Diagnosis: One Segond fracture of the proximal left tibia. Posterior cruciate ligament avulsion fracture from the left tibia.
40 years old with leg pain following trauma.
Two oblique views of the right ankle show marked soft tissue swelling medially. There is subtle disruption of the ankle mortis, manifest a slight a widening of the distance between the medial malleolus and talus compared to the distance between the talar dome and tibial plafond. There is no fracture evident. This pattern suggests disruption of the medial supporting structure of the ankle, the deltoid ligament. Right leg views show an oblique non-displaced fracture of the proximal right fibula. This pattern of abnormalities (deltoid ligament and proximal fibular fracture) indicates the patient also has torn the interosseous tibular fibular syndesmosis. The name given to this condition (medial ankle fracture or soft tissue injury and proximal fibular fracture) is a Maisonneuve fracture.

Diagnosis: Maisonneuve fracture of the proximal fibula with disruption of the deltoid ligament and tibial fibular interosseous membrane.
48 year old with trauma in a motor vehicle collision.
Film #1 is an AP radiograph of the pelvis, which shows that the femoral heads are not superimposed on the acetabulum, but rather are displaced superiorly. They must also be displaced anteriorly or posteriorly, with the posterior dislocation being by far the most common. This is due to the knee striking the dashboard at the time of impact driving the hip joints out of their sockets. This is commonly associated with acetabular fractures, although none are evident in this case.
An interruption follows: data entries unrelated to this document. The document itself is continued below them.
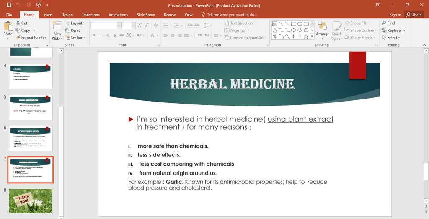Toggle underline formatting
The height and width of the screenshot is (219, 429).
[x=108, y=35]
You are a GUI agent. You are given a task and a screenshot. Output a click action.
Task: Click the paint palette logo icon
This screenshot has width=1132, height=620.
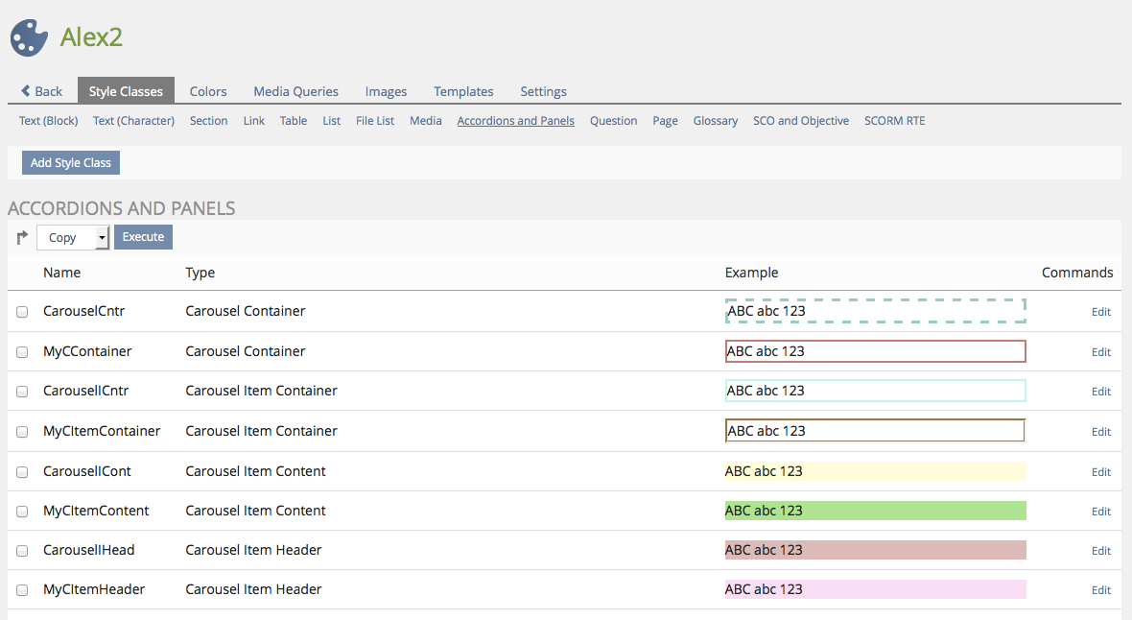(x=30, y=38)
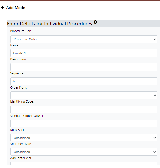
Task: Click the Standard Code (LOINC) label
Action: pos(26,116)
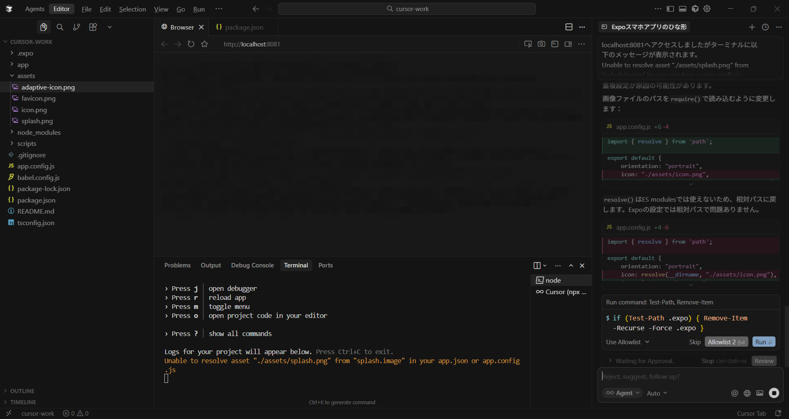This screenshot has height=419, width=789.
Task: Take a browser screenshot with camera icon
Action: [x=541, y=44]
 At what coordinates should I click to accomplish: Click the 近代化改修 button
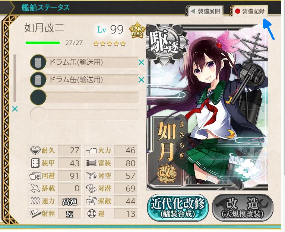[x=178, y=208]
Film #2 was performed after manual reduction of the bilateral hip dislocation.
20 year old with foot pain following trauma
The primary abnormalities are transverse fractures through the basis of the 2nd, 3rd and 4th metatarsal bones. On the oblique and AP views there is also lateral displacement of the 2nd and 3rd metatarsal bases relative to the middle and medial cuneiform bones, respectively. This indicates subluxation at these joints. Fractures/dislocations of the metatarsal bases and tarsal metatarsal joints are termed the Lisfranc fracture. This injury is named after a general in Napoleon's army who pioneered amputations at the tarsometatarsal joint, now termed the Lisfranc joint.
33 year old with shoulder pain.
What radiographic projections are displayed? What is the major radiographic abnormality? What prior surgery has the patient undergone?
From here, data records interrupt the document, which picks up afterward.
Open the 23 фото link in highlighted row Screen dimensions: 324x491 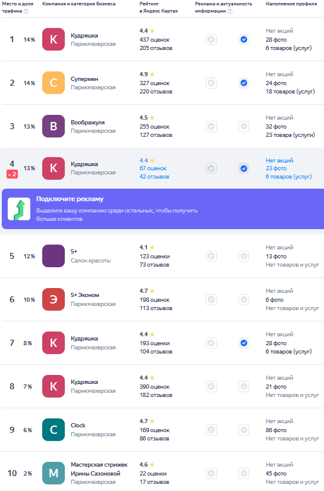[276, 168]
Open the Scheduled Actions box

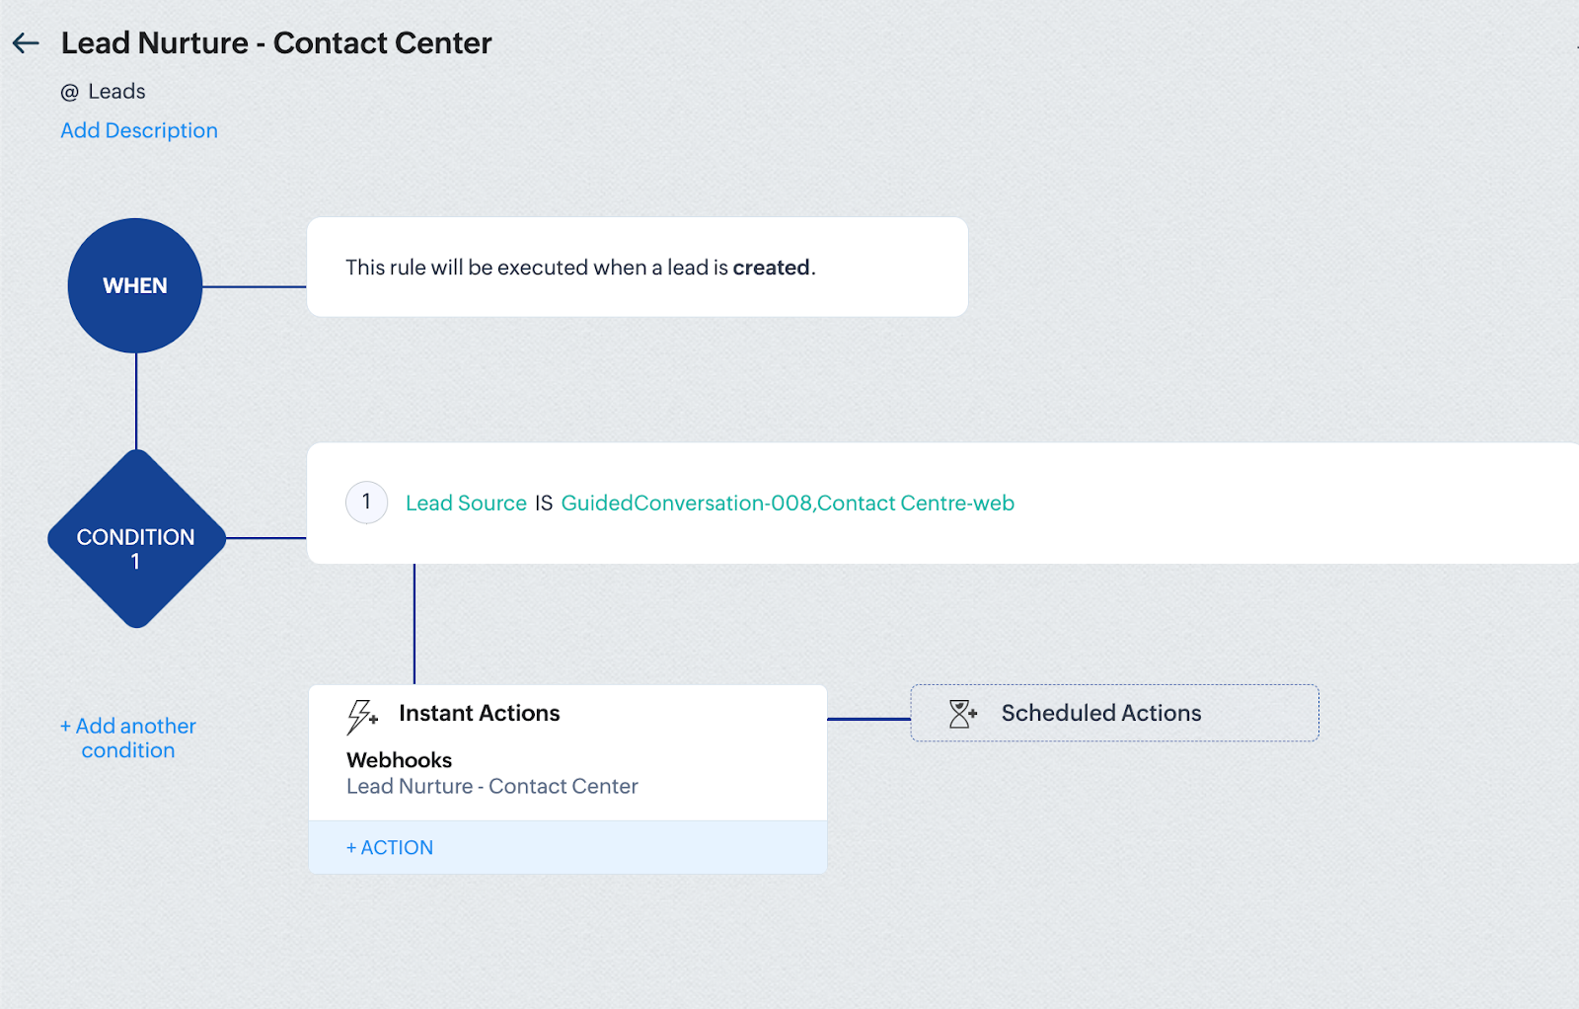(1114, 713)
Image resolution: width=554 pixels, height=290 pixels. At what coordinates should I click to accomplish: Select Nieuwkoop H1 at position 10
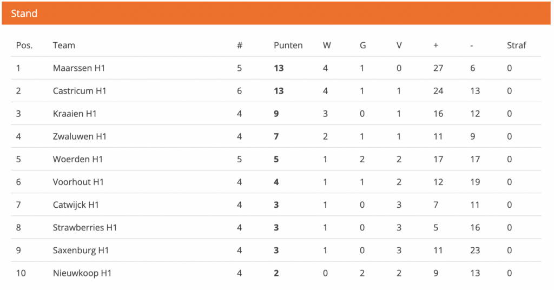(x=82, y=273)
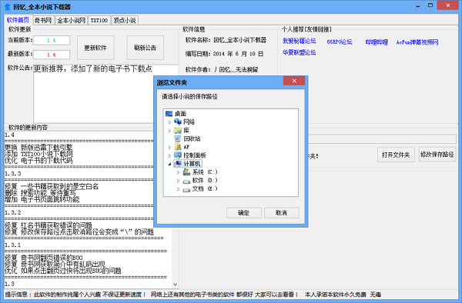Select the AF user folder icon
This screenshot has height=303, width=462.
(178, 147)
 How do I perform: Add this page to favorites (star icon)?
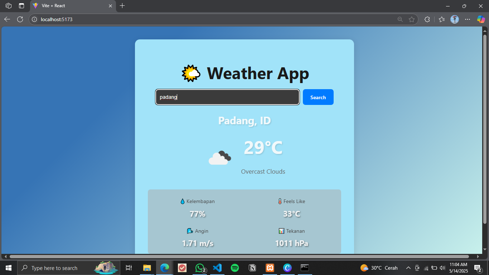412,19
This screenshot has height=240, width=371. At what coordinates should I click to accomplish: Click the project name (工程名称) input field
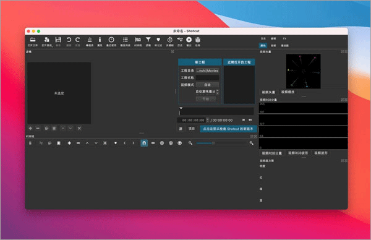click(207, 78)
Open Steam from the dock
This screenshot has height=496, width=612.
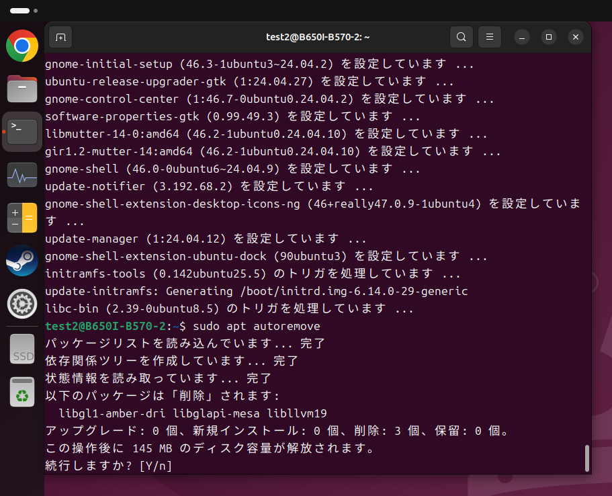[22, 261]
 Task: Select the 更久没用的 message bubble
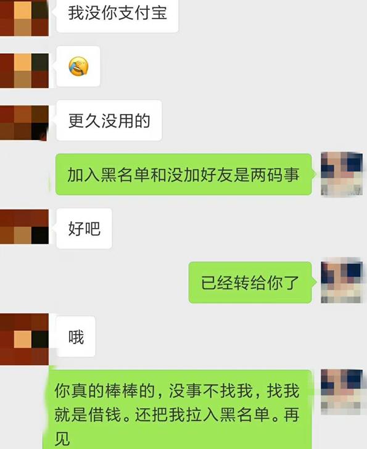(109, 120)
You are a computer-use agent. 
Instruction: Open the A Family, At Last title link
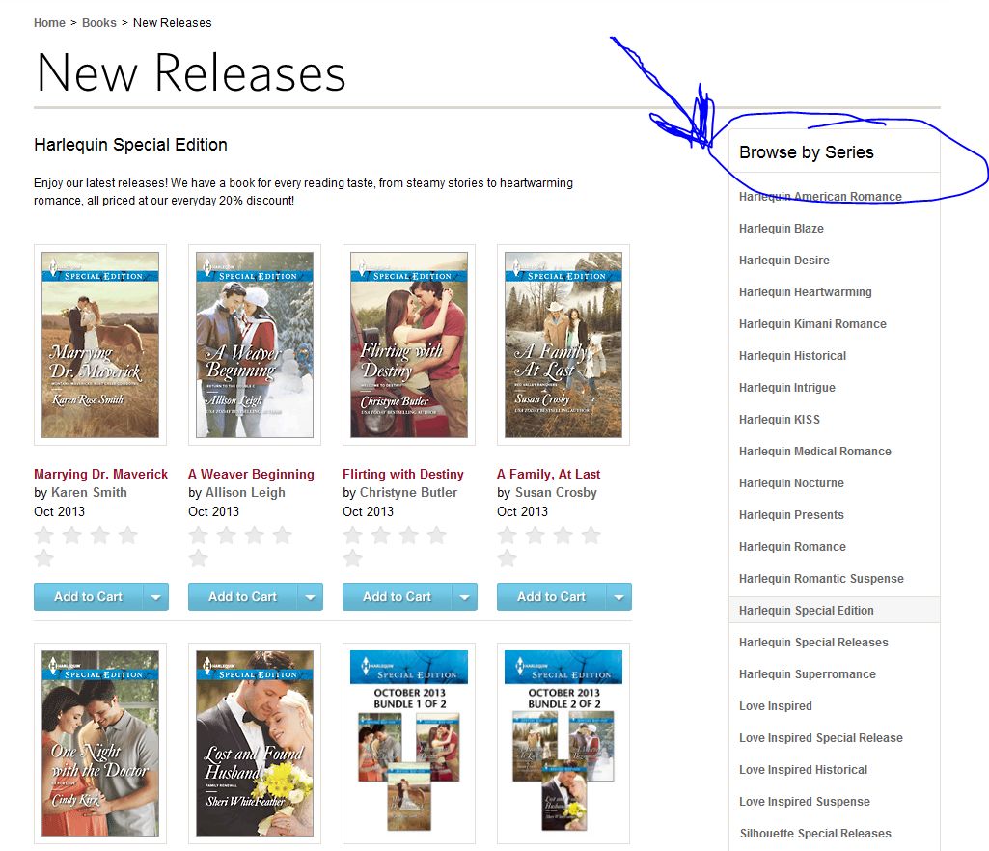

Film #1 demonstrates an AP view of the shoulder in internal rotation, Film #2 a "Grashey" view (AP oblique tangent to glenoid). Film #3 shows a scapular "Y" view to view the relation of the humeral head and glenoid with Film #4 being another AP internal rotation view.
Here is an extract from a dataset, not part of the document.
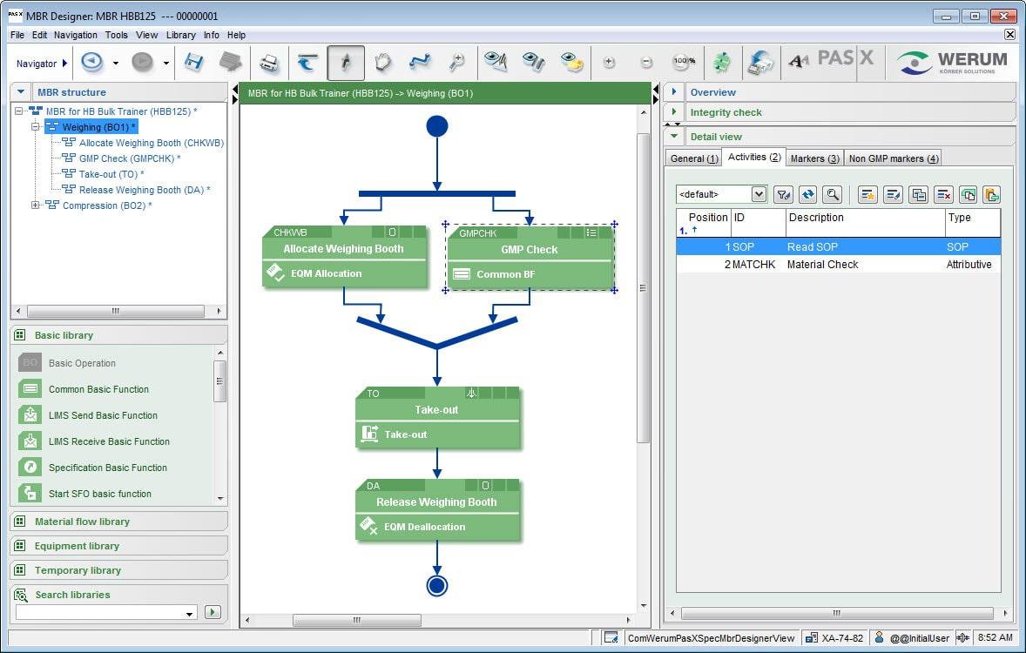Click the delete activity red X icon
This screenshot has height=653, width=1026.
[x=943, y=195]
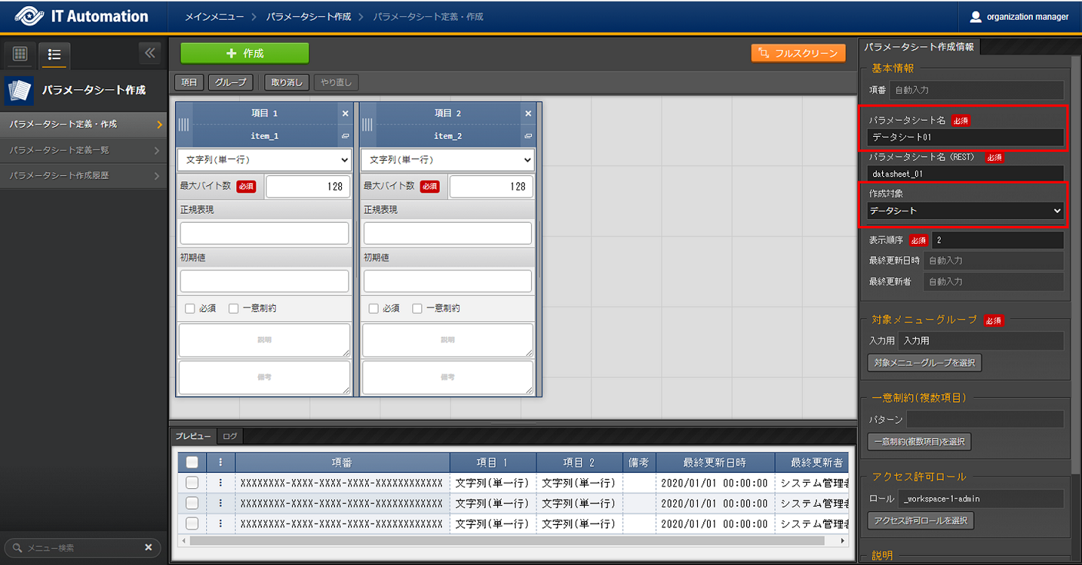
Task: Click the green 作成 button
Action: tap(244, 53)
The major abnormality is anterior-inferior dislocation of the humeral head relative to the glenoid. This is the most common dislocation of this very mobile joint. There are multiple radiopaque arrows in the anterior margin of the glenoid from prior surgical repair of the torn glenoid labrum and joint capsule (Bankart repair).

Diagnosis: Recurrent anterior shoulder dislocation with history of prior capsular labral repair.
20 year old with trauma in a motor vehicle collision.
The study is a lateral cervical spine radiograph performed in the initial evaluation of trauma victims. The major abnormality is disruption and separation of the pedicles of the C2 vertebral body from the vertebra itself, with anterior subluxation of C2 on C3. This pattern of spine injury is termed a "hangman's fracture" and is an unstable injury. The patient should be immobilized and placed in halo traction with subsequent evaluation both clinically with CT and MRI for cord injury.

Diagnosis: Hangman’s Fracture
60 year old female with shortness of breath.
This single AP view chest radiograph reveals innumerable ill-defined nodular opacities throughout both lungs. These vary in size. The nodules are not calcified. Neoplastic disease and granulomatous disease are the most common causes of nodular opacities in the lung. In a patient of this age, the most likely diagnosis would be metastatic cancer. This patient had a history of endometrial carcinoma.

Diagnosis: Diffuse pulmonary metastases.